Metal matrix composites (MMCs), as a new generation of materials; have proven to be viable materials in various industrial fields such as biomedical and aerospace. In order to achieve a valuable modification in various properties of materials, metallic matrices are reinforced with additional phases based on the chemical and/or physical properties required in the in-service operating conditions. The presence of the reinforcements in MMCs improves the physical, mechanical and thermal properties of the composite; however it induces significant issues in the domain of machining, such as high tool wear and inferior surface finish. The interaction between the tool and abrasive hard reinforcing particles induces complex deformation behaviour in the MMC structure. Sever tool wear is technically the most important drawback of machining MMCs.

In this study a statistical model is developed to estimate the mean residual life (MRL) of the cutting tool during machining Ti-MMCs. Initial wear, steady wear and rapid wear regions in the tool wear curve are regarded as the different states in the statistical model. Hence, the valuable information regarding the estimated total time spent in each state, called the sojourn time, and the transition times between the states are obtained from the model.

In this paper the standard cutting conditions, based on the recommendation of the tool supplier, are adopted. Based on a Weibull model, the reliability and hazard functions are obtained and are utilized in order to calculate the MRL and the sojourn times.

§ What the exercise asks:
Summarize the passage on machining metal matrix composites in two sentences.

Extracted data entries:
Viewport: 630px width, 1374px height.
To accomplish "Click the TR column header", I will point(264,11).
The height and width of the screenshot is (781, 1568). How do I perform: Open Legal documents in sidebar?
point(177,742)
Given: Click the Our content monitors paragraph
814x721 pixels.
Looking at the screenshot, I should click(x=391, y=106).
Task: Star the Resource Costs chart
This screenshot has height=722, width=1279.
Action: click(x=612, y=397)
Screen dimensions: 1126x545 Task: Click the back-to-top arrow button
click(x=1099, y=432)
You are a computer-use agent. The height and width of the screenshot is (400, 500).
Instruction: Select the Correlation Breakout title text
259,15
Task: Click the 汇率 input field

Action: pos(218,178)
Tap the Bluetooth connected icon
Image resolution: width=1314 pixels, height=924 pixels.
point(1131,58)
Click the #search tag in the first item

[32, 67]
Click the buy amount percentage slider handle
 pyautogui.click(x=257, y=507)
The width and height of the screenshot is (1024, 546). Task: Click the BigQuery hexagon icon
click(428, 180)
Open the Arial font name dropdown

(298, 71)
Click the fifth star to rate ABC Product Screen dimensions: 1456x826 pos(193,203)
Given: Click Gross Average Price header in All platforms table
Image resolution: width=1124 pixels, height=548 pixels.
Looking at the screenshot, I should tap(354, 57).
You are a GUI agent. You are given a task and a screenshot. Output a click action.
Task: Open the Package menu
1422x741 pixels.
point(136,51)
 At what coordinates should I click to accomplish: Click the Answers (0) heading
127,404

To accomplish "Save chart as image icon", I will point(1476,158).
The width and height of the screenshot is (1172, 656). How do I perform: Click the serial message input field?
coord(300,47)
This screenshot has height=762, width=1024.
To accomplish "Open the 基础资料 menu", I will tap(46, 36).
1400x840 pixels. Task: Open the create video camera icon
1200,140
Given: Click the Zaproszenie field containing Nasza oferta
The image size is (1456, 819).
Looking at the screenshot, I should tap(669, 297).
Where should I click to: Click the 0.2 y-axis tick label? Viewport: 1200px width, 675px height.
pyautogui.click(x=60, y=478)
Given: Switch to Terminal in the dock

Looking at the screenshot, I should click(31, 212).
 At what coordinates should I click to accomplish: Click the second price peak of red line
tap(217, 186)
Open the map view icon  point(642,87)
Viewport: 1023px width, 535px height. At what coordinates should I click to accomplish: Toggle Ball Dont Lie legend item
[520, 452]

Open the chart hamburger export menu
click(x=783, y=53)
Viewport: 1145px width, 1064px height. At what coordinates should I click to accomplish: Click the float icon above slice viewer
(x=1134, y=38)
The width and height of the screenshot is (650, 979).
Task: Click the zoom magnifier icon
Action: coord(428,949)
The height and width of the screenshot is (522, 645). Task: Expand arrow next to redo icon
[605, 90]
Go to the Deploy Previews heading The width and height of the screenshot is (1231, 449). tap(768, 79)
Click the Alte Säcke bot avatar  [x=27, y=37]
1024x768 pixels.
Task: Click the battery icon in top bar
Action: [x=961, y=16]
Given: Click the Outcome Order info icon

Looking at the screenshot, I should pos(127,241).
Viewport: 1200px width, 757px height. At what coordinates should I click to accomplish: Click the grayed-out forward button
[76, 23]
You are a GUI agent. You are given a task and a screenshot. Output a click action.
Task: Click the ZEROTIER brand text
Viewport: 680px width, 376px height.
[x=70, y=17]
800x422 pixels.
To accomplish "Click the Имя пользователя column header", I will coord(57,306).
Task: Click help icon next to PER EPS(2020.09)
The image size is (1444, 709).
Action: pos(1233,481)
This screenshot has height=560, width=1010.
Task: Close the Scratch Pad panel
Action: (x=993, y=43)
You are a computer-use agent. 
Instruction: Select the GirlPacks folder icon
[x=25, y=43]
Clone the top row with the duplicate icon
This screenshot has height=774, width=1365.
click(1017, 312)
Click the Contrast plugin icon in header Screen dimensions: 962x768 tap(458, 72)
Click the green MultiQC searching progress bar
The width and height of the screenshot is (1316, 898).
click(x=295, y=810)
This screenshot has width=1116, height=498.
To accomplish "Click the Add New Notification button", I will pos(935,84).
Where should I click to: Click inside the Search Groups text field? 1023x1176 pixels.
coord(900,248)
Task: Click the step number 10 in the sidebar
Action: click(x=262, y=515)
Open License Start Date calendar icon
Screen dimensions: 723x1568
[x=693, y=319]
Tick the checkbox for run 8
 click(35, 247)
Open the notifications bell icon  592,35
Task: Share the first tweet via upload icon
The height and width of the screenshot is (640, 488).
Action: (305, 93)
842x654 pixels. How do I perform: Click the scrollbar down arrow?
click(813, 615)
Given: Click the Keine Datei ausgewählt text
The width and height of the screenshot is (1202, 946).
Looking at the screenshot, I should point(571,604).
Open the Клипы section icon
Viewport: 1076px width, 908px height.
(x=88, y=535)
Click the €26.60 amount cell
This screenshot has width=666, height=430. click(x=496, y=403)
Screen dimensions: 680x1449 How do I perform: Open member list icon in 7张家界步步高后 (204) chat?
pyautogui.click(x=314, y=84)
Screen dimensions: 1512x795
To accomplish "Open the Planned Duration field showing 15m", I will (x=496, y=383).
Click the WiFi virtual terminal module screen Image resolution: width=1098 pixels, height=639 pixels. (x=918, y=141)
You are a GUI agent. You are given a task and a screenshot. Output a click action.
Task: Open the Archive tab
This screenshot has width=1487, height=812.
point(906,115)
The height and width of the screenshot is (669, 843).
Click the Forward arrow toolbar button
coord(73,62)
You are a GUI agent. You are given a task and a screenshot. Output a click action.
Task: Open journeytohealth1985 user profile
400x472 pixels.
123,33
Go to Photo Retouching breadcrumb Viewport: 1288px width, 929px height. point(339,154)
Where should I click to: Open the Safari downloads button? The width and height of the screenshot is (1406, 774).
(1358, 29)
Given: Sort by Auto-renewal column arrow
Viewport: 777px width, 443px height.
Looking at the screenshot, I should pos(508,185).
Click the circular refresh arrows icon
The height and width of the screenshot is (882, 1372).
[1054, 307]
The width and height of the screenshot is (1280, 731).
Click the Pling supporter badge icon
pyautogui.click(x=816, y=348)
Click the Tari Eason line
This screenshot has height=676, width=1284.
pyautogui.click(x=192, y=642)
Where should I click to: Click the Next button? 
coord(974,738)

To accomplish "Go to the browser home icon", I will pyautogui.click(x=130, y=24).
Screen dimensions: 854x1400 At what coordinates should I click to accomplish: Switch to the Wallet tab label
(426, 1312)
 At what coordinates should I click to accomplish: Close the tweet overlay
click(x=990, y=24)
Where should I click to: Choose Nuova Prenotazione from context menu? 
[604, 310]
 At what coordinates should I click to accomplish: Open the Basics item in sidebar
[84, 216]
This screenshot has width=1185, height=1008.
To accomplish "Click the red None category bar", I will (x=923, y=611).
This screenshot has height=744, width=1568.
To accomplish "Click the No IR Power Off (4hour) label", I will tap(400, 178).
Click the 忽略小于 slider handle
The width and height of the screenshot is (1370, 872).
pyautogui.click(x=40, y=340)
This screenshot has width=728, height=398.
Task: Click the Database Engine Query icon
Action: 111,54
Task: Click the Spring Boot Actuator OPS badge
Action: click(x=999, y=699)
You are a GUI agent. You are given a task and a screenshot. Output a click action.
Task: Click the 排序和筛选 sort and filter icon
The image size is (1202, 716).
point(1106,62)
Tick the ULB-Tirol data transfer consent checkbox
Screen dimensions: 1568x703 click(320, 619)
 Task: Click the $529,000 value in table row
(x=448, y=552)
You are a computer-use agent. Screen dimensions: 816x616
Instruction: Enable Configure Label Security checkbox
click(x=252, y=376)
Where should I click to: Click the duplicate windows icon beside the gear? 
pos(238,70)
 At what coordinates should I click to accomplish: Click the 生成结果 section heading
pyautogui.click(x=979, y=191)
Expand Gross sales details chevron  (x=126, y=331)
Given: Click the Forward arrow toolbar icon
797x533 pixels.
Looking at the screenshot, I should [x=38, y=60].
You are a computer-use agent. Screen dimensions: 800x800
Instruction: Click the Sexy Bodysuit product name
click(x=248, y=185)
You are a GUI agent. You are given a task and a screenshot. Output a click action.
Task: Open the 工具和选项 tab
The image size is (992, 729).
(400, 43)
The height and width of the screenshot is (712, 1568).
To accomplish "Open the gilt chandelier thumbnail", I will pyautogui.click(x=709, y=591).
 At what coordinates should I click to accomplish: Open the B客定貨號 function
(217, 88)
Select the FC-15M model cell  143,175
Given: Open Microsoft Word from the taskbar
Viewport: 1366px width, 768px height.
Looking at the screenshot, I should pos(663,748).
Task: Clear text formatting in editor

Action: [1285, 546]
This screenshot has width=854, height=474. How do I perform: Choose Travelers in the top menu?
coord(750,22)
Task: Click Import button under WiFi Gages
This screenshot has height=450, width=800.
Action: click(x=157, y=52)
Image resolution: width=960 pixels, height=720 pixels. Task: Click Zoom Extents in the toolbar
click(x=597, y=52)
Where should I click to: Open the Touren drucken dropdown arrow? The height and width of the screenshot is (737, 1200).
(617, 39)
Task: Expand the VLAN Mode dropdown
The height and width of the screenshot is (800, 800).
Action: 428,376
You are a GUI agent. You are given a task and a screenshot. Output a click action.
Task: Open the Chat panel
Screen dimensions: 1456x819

§ Result for this exercise:
Metal matrix composites have proven useful in fields such as biomedical and aerospace, but their reinforcements cause machining problems, the most important being severe tool wear. This study builds a statistical model that treats the initial, steady and rapid wear regions as states and uses Weibull-based reliability and hazard functions to estimate the cutting tool's mean residual life and sojourn times when machining Ti-MMCs, along with the transition times between states.